Per-fold adaptive epoch selection where:

1. Train models across a range of epochs (e.g., 400, 800, 1000, 2000)
2. Compute WFE = OOS_Sharpe / IS_Sharpe for each epoch count
3. Find the "efficient frontier" - epochs maximizing WFE vs training cost
4. Select optimal epoch from frontier for OOS evaluation
5. Carry forward as prior for next fold

What This Is NOT

• NOT early stopping: Early stopping monitors validation loss continuously; this evaluates discrete candidates post-hoc
• NOT Bayesian optimization: No surrogate model; direct evaluation of all candidates
• NOT nested cross-validation: Uses temporal WFO, not shuffled splits

Academic Foundations

| Concept | Citation | Key Insight | | --------------------------- | ------------------------------ | ------------------------------------------------- | | Walk-Forward Efficiency | Pardo (1992, 2008) | WFE = OOS_Return / IS_Return as robustness metric | | Deflated Sharpe Ratio | Bailey & López de Prado (2014) | Adjusts for multiple testing | | Pareto-Optimal HP Selection | Bischl et al. (2023) | Multi-objective hyperparameter optimization | | Warm-Starting | Nomura & Ono (2021) | Transfer knowledge between optimization runs |

See references/academic-foundations.md for full literature review.

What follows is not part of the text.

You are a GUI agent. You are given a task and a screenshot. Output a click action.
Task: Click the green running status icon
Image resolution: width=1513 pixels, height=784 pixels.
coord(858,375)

Core Formula: Walk-Forward Efficiency

def compute_wfe(
    is_sharpe: float,
    oos_sharpe: float,
    n_samples: int | None = None,
) -> float | None:
    """Walk-Forward Efficiency - measures performance transfer.

    WFE = OOS_Sharpe / IS_Sharpe

    Interpretation (guidelines, not hard thresholds):
    - WFE ≥ 0.70: Excellent transfer (low overfitting)
    - WFE 0.50-0.70: Good transfer
    - WFE 0.30-0.50: Moderate transfer (investigate)
    - WFE < 0.30: Severe overfitting (likely reject)

    The IS_Sharpe minimum is derived from signal-to-noise ratio,
    not a fixed magic number. See compute_is_sharpe_threshold().

    Reference: Pardo (2008) "The Evaluation and Optimization of Trading Strategies"
    """
    # Data-driven threshold: IS_Sharpe must exceed 2σ noise floor
    min_is_sharpe = compute_is_sharpe_threshold(n_samples) if n_samples else 0.1

    if abs(is_sharpe) < min_is_sharpe:
        return None
    return oos_sharpe / is_sharpe

Principled Configuration Framework

All parameters are derived from first principles or data characteristics. AWFESConfig provides unified configuration with log-spaced epoch generation, Bayesian variance derivation from search space, and market-specific annualization factors.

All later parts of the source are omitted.